■ **What you will do**:
From the line with "Image resolution: width=1568" through the final line, please write out the listing exactly, including both of those lines.

■ **Supplied entries**:
=== Section Start ===

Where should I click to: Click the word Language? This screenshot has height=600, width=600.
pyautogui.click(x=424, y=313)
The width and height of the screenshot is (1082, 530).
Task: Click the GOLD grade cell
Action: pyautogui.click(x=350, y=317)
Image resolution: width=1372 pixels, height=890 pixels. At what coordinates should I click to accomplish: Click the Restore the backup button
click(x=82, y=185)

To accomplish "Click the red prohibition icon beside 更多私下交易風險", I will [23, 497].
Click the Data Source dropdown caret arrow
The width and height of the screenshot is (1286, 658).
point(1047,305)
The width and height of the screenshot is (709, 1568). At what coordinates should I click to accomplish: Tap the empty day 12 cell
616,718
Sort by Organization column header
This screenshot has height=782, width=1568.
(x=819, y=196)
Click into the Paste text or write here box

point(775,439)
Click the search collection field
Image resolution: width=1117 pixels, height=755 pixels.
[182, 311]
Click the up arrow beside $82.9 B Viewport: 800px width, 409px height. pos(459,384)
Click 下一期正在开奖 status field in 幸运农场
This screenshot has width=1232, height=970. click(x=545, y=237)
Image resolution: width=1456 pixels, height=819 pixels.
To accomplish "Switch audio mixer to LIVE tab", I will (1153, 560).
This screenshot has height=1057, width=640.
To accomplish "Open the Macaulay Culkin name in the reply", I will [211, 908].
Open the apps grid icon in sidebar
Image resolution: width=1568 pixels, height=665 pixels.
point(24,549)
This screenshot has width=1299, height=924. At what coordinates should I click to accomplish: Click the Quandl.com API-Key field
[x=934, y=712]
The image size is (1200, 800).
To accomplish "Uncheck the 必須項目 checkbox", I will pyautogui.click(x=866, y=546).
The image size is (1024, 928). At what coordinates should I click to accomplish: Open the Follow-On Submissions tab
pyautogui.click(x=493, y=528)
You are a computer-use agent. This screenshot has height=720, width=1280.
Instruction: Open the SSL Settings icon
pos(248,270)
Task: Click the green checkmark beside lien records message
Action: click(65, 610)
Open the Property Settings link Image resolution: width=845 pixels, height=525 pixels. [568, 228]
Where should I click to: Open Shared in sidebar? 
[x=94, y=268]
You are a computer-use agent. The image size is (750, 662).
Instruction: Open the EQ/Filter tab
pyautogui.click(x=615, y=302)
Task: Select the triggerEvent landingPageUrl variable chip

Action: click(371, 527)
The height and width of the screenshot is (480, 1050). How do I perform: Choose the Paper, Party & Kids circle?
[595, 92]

=== Section End ===

■ **Response**:
Image resolution: width=1568 pixels, height=665 pixels.
point(24,549)
This screenshot has width=1299, height=924. At what coordinates should I click to accomplish: Click the Quandl.com API-Key field
[x=934, y=712]
The image size is (1200, 800).
To accomplish "Uncheck the 必須項目 checkbox", I will pyautogui.click(x=866, y=546).
The image size is (1024, 928). At what coordinates should I click to accomplish: Open the Follow-On Submissions tab
pyautogui.click(x=493, y=528)
You are a computer-use agent. This screenshot has height=720, width=1280.
Instruction: Open the SSL Settings icon
pos(248,270)
Task: Click the green checkmark beside lien records message
Action: click(65, 610)
Open the Property Settings link Image resolution: width=845 pixels, height=525 pixels. [568, 228]
Where should I click to: Open Shared in sidebar? 
[x=94, y=268]
You are a computer-use agent. The image size is (750, 662).
Instruction: Open the EQ/Filter tab
pyautogui.click(x=615, y=302)
Task: Select the triggerEvent landingPageUrl variable chip

Action: click(371, 527)
The height and width of the screenshot is (480, 1050). How do I perform: Choose the Paper, Party & Kids circle?
[595, 92]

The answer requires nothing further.